Columbia Student Is Missing

This article is from the archive of The New York Sun before the launch of its new website in 2022. The Sun has neither altered nor updated such articles but will seek to correct any errors, mis-categorizations or other problems introduced during transfer.

The New York Sun

A bookish Columbia University student with two final exams to go before commencement disappeared this week.

Richard Ng, 22, a senior in the university’s engineering school, was last seen Sunday night by suitemates, who reported him missing Tuesday. Surveillance cameras from his East Campus dorm show Mr. Ng leaving the building shortly after 10 p.m.His suitemates told police he left without the cell phone and laptop he usually carries.

He was spotted once more at about 10:30 p.m. on the Upper West Side, near the intersection of Broadway and West 72nd Street, according to a flier distributed by Columbia’s public safety office.

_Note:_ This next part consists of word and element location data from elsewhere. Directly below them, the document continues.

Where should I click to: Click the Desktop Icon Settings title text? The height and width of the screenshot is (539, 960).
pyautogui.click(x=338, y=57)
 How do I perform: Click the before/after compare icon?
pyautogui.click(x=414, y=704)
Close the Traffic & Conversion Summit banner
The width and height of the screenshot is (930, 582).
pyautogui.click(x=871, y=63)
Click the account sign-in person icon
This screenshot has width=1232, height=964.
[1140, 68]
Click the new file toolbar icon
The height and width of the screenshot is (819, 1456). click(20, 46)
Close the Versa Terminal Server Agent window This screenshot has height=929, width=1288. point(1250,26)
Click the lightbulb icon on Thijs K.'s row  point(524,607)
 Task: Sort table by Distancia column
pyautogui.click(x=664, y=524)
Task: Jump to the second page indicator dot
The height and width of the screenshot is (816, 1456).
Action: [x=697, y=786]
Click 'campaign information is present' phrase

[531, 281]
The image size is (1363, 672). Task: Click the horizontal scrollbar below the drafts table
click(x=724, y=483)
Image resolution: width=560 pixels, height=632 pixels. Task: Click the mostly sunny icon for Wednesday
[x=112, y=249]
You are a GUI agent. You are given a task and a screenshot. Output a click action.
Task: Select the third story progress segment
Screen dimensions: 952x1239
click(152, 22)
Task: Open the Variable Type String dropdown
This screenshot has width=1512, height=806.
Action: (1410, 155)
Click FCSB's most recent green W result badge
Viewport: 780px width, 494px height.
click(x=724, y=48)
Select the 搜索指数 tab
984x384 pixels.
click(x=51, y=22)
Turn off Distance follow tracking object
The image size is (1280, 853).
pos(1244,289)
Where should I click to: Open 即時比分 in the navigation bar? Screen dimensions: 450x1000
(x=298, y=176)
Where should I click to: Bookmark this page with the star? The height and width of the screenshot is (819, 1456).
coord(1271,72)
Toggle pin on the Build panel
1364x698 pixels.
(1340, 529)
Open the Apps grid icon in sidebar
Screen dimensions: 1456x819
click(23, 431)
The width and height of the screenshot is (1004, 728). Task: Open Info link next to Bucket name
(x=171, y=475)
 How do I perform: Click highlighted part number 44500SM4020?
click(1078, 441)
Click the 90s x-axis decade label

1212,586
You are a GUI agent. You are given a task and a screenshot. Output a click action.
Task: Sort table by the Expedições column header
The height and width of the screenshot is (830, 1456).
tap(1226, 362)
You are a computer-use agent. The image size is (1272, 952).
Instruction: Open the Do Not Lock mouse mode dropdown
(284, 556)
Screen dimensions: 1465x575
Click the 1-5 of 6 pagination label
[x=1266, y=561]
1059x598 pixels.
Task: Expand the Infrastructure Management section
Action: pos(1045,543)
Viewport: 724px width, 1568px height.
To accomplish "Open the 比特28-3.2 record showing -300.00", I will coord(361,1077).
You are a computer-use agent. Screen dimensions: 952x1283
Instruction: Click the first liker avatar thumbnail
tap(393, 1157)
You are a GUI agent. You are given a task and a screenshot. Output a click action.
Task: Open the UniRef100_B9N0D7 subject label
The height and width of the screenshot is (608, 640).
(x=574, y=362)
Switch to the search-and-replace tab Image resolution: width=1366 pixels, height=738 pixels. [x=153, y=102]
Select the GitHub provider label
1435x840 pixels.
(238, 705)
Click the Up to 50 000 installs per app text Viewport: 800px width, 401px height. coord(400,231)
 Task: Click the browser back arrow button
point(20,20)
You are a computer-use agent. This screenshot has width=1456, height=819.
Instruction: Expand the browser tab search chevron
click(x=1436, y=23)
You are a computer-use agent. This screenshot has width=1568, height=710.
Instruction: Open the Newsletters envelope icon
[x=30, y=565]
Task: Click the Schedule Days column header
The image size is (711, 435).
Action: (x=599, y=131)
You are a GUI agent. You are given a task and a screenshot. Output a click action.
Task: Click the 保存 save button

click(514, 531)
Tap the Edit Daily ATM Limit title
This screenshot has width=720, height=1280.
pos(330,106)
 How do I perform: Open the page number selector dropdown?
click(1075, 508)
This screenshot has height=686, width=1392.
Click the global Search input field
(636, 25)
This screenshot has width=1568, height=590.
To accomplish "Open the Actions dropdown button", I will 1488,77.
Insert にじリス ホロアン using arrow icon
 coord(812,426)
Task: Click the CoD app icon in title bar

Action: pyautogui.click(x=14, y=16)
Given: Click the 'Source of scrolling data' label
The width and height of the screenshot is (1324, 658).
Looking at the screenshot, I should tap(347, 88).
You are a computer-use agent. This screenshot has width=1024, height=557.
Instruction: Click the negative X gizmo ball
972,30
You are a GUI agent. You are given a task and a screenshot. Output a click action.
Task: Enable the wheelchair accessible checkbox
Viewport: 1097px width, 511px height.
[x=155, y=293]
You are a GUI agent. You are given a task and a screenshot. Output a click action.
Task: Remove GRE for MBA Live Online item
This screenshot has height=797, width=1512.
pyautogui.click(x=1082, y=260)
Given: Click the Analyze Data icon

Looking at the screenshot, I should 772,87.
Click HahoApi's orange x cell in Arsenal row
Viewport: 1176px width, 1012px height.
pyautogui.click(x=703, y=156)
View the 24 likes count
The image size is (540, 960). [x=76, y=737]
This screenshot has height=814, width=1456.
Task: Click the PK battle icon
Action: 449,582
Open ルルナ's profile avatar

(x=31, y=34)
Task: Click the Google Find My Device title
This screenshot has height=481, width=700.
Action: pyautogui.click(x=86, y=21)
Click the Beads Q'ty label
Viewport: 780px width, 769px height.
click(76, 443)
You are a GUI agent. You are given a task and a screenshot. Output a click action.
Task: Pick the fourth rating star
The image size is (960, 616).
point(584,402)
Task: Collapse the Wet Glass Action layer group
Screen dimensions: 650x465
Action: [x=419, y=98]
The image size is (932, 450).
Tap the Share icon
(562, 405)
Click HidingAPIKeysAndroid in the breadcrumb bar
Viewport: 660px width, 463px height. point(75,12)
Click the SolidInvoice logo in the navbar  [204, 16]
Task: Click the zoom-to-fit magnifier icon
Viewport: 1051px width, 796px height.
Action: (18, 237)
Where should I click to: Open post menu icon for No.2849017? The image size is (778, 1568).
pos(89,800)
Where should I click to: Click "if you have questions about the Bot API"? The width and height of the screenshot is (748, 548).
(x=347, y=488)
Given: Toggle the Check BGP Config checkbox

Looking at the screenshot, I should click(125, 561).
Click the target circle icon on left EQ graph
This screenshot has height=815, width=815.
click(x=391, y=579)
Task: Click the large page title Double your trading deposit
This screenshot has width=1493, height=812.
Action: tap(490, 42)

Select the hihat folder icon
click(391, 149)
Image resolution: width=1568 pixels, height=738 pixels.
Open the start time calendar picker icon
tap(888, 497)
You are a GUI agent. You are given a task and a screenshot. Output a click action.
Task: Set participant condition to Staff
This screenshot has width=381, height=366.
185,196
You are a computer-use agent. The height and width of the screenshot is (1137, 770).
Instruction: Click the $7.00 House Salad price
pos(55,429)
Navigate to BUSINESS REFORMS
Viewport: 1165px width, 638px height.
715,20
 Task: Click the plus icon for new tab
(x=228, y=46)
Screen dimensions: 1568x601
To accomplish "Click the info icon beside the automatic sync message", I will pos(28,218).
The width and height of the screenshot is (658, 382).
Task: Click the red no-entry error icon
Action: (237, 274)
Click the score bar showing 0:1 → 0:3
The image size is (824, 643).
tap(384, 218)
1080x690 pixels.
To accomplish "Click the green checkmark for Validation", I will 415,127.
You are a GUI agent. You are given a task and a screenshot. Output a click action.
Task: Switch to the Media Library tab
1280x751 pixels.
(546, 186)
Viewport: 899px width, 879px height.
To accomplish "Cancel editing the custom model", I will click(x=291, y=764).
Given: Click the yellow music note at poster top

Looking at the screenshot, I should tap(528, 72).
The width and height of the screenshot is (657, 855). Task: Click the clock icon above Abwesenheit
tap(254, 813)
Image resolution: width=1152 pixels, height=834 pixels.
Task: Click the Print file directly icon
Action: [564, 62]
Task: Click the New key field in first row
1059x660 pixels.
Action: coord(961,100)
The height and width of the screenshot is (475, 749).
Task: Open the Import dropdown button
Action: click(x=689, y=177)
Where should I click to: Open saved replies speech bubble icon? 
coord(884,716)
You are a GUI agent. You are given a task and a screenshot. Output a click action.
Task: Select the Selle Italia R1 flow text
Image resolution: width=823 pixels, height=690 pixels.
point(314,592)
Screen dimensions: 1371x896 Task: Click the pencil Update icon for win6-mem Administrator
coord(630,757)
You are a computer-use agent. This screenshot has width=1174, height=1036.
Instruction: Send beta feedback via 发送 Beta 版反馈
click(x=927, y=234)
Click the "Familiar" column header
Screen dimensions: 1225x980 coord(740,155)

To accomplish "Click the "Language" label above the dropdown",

By Wednesday, university police had papered the campus with fliers and sent e-mail notifications to undergraduate students featuring Mr. Ng’s photo. His suitemates and some other students met with school guidance counselors and were interviewed by investigators, a school spokeswoman said.

Campus officers and police officers scoured the neighborhood but turned up nothing at his favorite hangouts.”He is not in any of those places,” a university spokeswoman, Sheri Whitely, said.

Yesterday, police were investigating a missing person’s report they said Mr. Ng’s parents filed Tuesday. Sources indicated that police were exploring the possibility of suicide. Those who know Mr. Ng said they were concerned because it was out of character for the quiet student to disappear in the middle of finals.

Others at Columbia corroborated the accounts that Mr. Ng was a student who took school seriously.”I remember him sitting in front,” a Ph.D. student who taught a class Mr. Ng took, Abhinav Kamra, said. “He got a good grade in my course.”

A classmate in the engineering school, Stephen Wang, 22, said, “He seems like the kind of kid who wouldn’t venture too far off campus.”

Students and school administrators said the university was on edge. A security guard stationed at Mr. Ng’s dorm said the community is worried that something bad might have happened to one of its own. “When someone is missing, you are worried about it like it’s a member of your family,” Luis Hinojosa said.